→ **SOAL LATIHAN 1**: Tulis ulang seluruh entri di bawah kata demi kata, tetapi jangan sertakan gambarnya.
→ **SOAL LATIHAN 2**: Teruskan tulisan tentang menumbuhkan minat baca ibu-ibu di bawah, mulai setelah kalimat terakhirnya.

→ **KUTIPAN BACAAN**:
------------------------------------------------

Dalam pengamatan singkat saya, membaca belum membudaya di kalangan ibu. Mungkin karena ada pemahaman bahwa seorang wanita, kerjanya adalah di belakang layar saja. Tidak jauh-jauh dari dapur dan sumur. Jadi tidak perlu berlagak sebagai pembaca buku segala. Ini pemahaman yang keliru tentu. Berada di garda terbelakang, bukan berarti menggerus nilai strategis seorang ibu. Seperti penjaga gawang. Tempatnya memang di belakang. Tapi dia menjadi lapis pertahanan terakhir dan penentu kemenangan. Justru karena berada di garda terbelakang, sebagai pertahanan terakhir keluarga, ibu harus punya banyak pengetahuan. Dan salah satu jalan palng efektif adalah membaca. Dengan membaca, wawasan semakin luas.
Saya menumbuhkan minat baca di berbagai kalangan laksana seorang pemburu. Lain target mangsa, lain pula caranya. Untuk kalangan ibu-ibu saya punya tiga jurus ampuh. Pertama adalah motivasi. Berbicara motivasi berarti kita membahas tentang bagaimana menjadikan membaca sebagai bagian dari hidupnya. Segala perkara hidup, bila dilakukan tanpa motivasi pasti tak akan lestari. Begitupun membaca. Kalau tidak diawali dengan motivasi yang keras, maka membaca hanya sekadar aktivitas formalitas belaka. Membaca tak ubahnya seperti membunyikan huruf-huruf tanpa pernah kita mampu memetik maknanya. Sulit kiranya membentuk ibu-ibu yang suka membaca di rumah bila tidak diawali dengan motivasi dan kesadaran tentang pentingnya membaca.
Mountain pernah mengungkapkan bahwa sesungguhnya motivasi adalah sesuatu yang mendorong kita untuk bisa belajar melakukan yang terbaik.

------------------------------------------------

→ **BAHAN SOAL**:
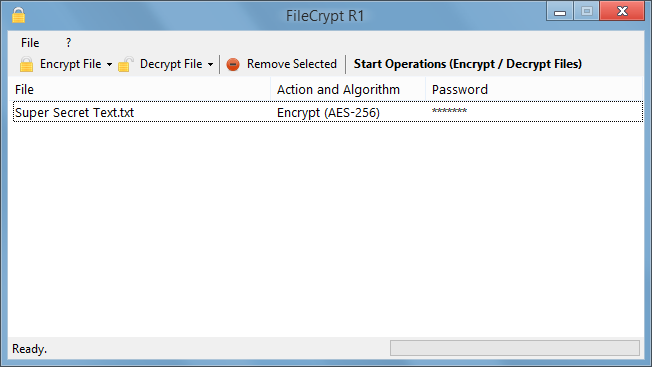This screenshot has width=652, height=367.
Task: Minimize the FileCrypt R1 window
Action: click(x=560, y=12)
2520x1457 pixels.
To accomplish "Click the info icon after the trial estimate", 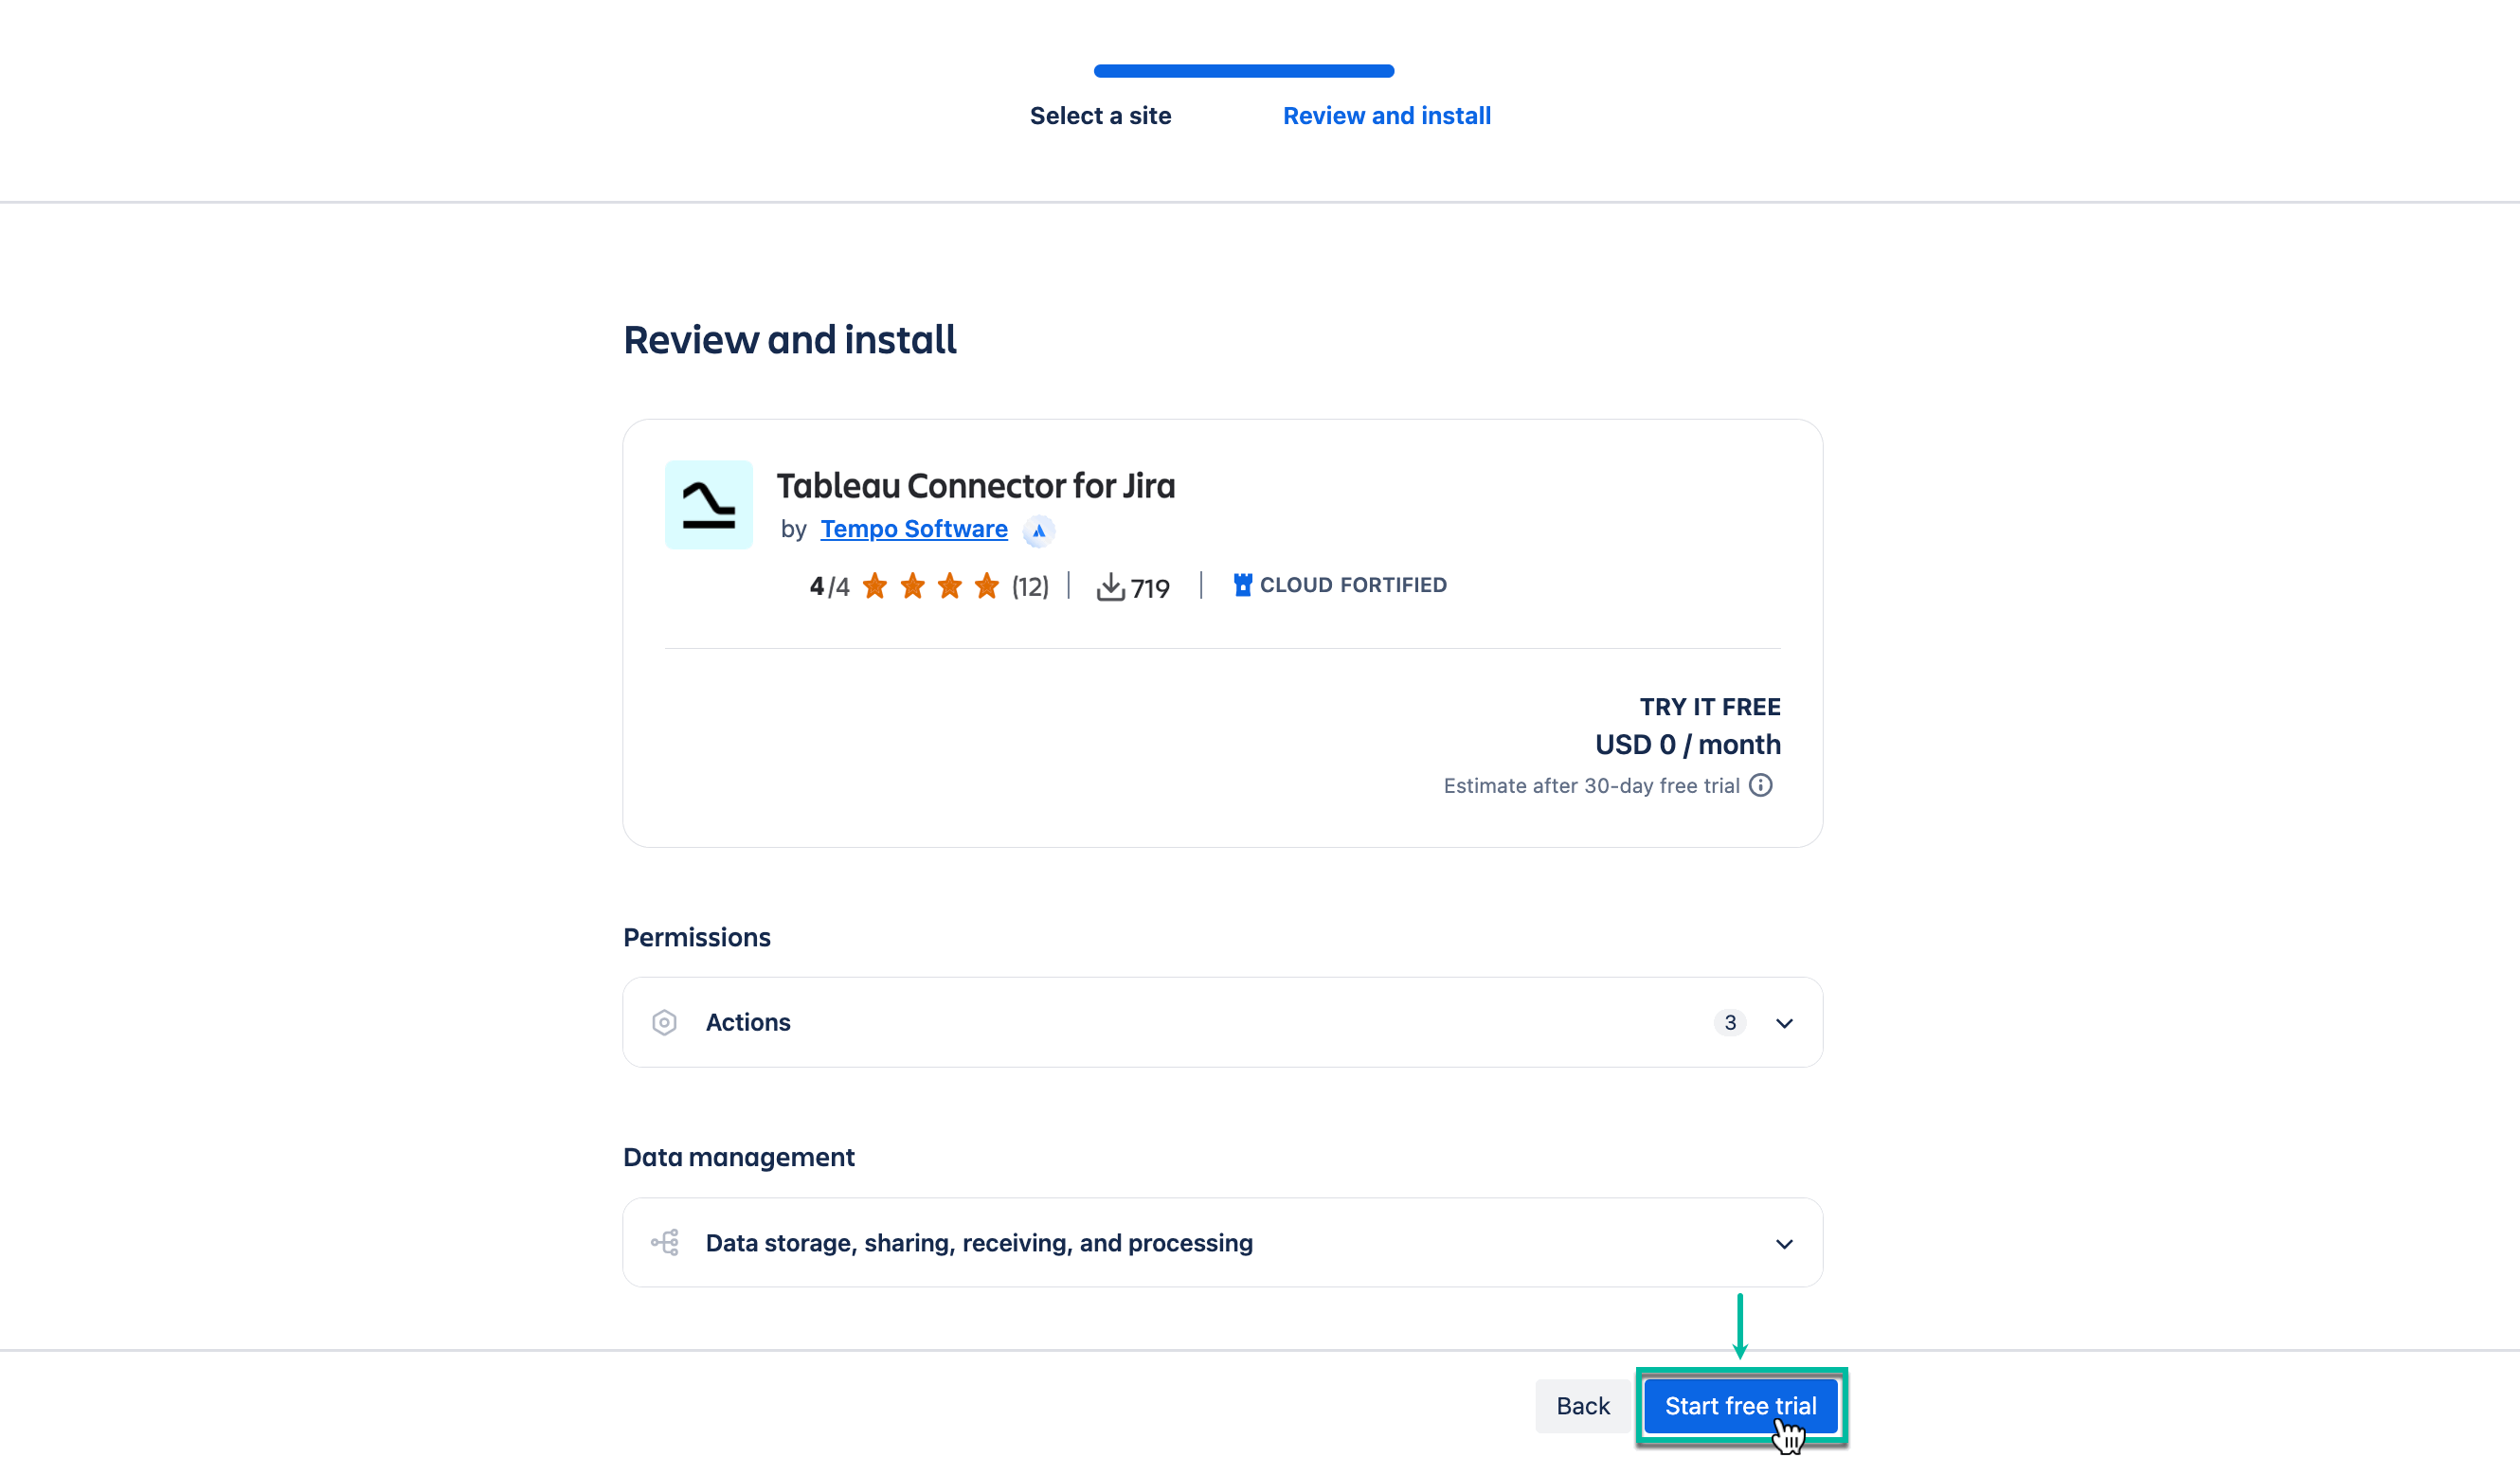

------------------------------------------------

→ **JAWABAN SOAL 1**:
This screenshot has width=652, height=367.
Task: Minimize the FileCrypt R1 window
Action: click(x=560, y=12)
2520x1457 pixels.
To accomplish "Click the info icon after the trial estimate", 

→ **JAWABAN SOAL 2**:
Jurus kedua, menumbuhkan terus menerus minat baca ibu-ibu. Motivasi belaka tanpa minat yang kuat, tidak akan mewujud menjadi perbuatan nyata. Setelah motivasi itu hadir, selanjutnya adalah mengadakan minat. Karena minat berhubungan dengan keinginan yang kuat disertai usaha yang gigih. Ibu-ibu harus memiliki keminatan dalam membaca. Membaca beragam sumber, tentu akan memperluas wawasan. Bayangkan saja bila kaum ibu tidak membaca. Saat profesi utamanya adalah ibu rumah tangga dan kebanyakan di sector domestic dan tidak gemar membaca pula. Inilah yang disebut katak dalam tempurung. Hanya tinggal di dapur, tak memiliki wawasan global.
Frymeir menyebutkan ada tujuh faktor yang mempengaruhi perkembangan minat baca pada diri seseorang, termasuk kaum ibu. Salah satu di antaranya adalah pengalaman dan pengetahuan. Biasanya orang yang saat membaca dan merasa mendapatkan kebermanfaatan, maka dia akan rindu untuk kembali membaca. Atau dari pengalamannya, merasa bahwa membaca sudah menjadi kebutuhan. Ini berlaku untuk orang yang berkarakter haus informasi. Tidak pernah puas dengan pengetahuan yang dimilikinya sekarang. Selalu ingin menambah ilmu. Perangai seperti ini yang harus dimiliki oleh seorang ibu, jika dia benar-benar ingin menjadi ibu peradaban.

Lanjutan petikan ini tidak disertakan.